- **What to produce**:
Beginning with the very first line, please reproduce the entries exactly through the line containing "Task: Click the 'I".
####################
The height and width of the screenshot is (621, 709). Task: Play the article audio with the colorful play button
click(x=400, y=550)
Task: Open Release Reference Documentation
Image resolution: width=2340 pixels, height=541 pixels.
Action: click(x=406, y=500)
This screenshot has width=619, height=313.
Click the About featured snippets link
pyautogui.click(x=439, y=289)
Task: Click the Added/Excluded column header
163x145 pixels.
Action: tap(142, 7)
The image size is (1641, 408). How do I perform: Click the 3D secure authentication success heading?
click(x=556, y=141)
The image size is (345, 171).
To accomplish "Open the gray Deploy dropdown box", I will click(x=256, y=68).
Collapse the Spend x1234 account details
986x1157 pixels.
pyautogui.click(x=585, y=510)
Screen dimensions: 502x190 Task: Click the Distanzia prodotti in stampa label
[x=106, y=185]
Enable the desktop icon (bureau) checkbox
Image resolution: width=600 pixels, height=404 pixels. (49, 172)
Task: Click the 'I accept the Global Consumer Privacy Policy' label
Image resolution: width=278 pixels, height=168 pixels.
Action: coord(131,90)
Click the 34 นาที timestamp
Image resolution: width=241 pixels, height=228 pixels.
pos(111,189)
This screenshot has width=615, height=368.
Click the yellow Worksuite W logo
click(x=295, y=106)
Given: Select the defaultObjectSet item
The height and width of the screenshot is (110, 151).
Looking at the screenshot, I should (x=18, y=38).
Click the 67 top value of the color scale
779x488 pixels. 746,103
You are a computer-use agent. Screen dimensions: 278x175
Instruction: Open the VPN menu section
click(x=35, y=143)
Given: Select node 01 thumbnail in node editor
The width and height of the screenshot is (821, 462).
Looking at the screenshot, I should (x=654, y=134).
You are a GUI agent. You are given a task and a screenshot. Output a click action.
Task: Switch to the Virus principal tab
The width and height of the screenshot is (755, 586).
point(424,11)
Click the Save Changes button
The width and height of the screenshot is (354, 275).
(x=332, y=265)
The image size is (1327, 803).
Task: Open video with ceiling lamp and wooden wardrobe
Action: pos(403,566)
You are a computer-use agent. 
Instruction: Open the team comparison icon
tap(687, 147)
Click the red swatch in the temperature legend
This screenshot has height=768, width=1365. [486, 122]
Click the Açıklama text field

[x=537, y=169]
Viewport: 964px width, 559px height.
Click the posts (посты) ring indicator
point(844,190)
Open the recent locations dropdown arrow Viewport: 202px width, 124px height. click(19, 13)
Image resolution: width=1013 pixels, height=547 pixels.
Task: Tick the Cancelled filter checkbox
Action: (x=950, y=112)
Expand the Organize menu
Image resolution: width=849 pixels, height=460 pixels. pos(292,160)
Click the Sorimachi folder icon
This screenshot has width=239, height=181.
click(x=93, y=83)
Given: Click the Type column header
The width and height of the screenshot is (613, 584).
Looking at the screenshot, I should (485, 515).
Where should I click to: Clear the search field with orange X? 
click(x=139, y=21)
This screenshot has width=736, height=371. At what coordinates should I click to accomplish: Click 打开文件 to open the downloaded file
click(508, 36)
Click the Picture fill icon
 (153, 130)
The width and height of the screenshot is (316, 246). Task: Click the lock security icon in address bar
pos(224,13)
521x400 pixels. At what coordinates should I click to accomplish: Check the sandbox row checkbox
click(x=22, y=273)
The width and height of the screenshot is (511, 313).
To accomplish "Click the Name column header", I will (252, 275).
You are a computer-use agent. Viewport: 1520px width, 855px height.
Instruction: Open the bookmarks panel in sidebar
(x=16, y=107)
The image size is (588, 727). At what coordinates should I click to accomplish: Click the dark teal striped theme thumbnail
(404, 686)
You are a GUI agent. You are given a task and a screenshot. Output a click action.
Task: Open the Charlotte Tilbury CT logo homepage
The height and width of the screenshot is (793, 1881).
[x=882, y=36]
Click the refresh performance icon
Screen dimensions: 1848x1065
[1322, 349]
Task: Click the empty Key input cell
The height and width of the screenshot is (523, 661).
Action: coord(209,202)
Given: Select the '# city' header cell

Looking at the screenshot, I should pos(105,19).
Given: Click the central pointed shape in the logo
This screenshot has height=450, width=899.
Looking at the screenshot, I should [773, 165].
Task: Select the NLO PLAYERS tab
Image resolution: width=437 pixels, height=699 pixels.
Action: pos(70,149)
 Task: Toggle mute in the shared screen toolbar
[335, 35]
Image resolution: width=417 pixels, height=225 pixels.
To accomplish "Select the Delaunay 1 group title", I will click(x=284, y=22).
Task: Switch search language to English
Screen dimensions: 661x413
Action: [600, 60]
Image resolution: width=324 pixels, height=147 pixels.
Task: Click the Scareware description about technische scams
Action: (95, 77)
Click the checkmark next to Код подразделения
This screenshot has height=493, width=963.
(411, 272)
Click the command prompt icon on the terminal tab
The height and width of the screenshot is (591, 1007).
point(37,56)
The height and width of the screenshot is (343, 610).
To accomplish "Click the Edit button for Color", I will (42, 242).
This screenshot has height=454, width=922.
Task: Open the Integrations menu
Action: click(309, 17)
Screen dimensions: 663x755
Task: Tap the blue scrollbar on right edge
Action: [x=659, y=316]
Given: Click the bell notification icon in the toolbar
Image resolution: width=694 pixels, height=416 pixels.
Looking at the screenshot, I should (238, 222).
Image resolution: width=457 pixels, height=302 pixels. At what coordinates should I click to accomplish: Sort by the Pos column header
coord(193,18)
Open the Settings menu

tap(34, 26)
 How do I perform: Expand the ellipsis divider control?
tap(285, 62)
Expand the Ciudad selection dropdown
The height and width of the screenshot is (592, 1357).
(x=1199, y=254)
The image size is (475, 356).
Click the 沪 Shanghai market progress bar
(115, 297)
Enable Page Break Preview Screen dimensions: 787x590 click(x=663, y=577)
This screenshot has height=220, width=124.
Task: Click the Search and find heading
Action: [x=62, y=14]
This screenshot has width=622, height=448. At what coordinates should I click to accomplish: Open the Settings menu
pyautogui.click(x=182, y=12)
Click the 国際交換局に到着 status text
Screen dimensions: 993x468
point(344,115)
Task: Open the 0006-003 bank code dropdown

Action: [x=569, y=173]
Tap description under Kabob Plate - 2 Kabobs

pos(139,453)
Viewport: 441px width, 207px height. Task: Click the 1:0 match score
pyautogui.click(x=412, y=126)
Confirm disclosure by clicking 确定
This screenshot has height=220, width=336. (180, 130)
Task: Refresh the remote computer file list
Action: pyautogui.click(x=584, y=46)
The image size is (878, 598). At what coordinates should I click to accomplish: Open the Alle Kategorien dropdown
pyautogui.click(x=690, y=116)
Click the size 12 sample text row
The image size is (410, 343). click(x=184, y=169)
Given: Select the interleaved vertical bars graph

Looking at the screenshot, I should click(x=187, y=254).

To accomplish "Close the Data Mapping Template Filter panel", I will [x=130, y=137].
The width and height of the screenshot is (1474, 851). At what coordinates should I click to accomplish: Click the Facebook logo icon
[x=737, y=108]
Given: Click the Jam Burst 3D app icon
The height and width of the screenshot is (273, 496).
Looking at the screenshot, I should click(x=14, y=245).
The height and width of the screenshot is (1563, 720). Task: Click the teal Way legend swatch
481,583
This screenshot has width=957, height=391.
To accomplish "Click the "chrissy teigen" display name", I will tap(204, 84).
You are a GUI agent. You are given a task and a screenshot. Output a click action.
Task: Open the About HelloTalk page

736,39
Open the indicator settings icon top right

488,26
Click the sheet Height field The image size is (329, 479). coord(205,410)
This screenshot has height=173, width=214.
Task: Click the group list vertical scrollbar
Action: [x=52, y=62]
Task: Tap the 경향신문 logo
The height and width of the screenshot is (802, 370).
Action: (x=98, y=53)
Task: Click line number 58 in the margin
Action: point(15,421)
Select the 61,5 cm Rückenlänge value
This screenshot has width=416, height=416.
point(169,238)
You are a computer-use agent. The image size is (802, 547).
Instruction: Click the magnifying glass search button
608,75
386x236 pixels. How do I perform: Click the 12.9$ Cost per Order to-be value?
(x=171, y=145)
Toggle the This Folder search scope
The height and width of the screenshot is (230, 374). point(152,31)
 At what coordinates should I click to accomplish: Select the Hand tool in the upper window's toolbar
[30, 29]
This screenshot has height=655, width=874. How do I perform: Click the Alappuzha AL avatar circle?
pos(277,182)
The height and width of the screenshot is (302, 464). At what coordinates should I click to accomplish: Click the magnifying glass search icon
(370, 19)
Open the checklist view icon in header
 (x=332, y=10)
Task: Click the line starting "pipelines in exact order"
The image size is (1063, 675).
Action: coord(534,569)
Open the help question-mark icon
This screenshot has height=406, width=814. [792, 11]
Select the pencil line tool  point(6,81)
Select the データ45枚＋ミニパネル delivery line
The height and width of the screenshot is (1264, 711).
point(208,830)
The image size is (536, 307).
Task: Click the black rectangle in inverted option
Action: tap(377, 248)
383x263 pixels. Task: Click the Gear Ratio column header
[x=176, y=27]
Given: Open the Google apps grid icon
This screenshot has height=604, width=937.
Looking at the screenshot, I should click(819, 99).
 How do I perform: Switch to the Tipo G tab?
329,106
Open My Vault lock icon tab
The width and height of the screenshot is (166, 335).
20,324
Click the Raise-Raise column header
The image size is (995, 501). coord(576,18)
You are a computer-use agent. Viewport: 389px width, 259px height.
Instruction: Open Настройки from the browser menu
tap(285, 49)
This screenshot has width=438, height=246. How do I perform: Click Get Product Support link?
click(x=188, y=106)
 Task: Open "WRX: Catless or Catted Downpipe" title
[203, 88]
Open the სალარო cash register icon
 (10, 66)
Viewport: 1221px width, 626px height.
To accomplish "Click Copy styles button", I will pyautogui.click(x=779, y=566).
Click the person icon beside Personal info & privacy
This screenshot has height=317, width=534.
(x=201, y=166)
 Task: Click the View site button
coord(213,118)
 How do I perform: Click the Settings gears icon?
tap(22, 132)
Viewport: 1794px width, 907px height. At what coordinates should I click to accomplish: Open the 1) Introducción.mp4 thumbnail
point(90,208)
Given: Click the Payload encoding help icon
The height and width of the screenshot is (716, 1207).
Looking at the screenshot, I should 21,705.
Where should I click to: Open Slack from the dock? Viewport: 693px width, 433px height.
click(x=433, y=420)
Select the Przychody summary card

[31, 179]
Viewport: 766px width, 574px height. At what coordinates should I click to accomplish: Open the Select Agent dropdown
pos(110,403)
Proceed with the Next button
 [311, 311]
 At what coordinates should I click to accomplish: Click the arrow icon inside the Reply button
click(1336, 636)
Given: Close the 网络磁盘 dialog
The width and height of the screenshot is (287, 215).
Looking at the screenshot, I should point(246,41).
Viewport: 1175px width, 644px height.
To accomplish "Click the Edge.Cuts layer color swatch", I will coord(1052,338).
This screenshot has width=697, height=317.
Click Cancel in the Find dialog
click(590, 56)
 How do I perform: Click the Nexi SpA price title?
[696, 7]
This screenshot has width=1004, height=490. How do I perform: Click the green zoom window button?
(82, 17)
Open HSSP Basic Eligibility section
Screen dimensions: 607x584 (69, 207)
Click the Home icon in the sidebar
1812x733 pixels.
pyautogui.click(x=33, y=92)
####################
- **Exercise result**:
The height and width of the screenshot is (621, 709). Task: Play the article audio with the colorful play button
click(x=400, y=550)
Task: Open Release Reference Documentation
Image resolution: width=2340 pixels, height=541 pixels.
Action: click(x=406, y=500)
This screenshot has width=619, height=313.
Click the About featured snippets link
pyautogui.click(x=439, y=289)
Task: Click the Added/Excluded column header
163x145 pixels.
Action: tap(142, 7)
The image size is (1641, 408). How do I perform: Click the 3D secure authentication success heading?
click(x=556, y=141)
The image size is (345, 171).
To accomplish "Open the gray Deploy dropdown box", I will click(x=256, y=68).
Collapse the Spend x1234 account details
986x1157 pixels.
pyautogui.click(x=585, y=510)
Screen dimensions: 502x190 Task: Click the Distanzia prodotti in stampa label
[x=106, y=185]
Enable the desktop icon (bureau) checkbox
Image resolution: width=600 pixels, height=404 pixels. (49, 172)
Task: Click the 'I accept the Global Consumer Privacy Policy' label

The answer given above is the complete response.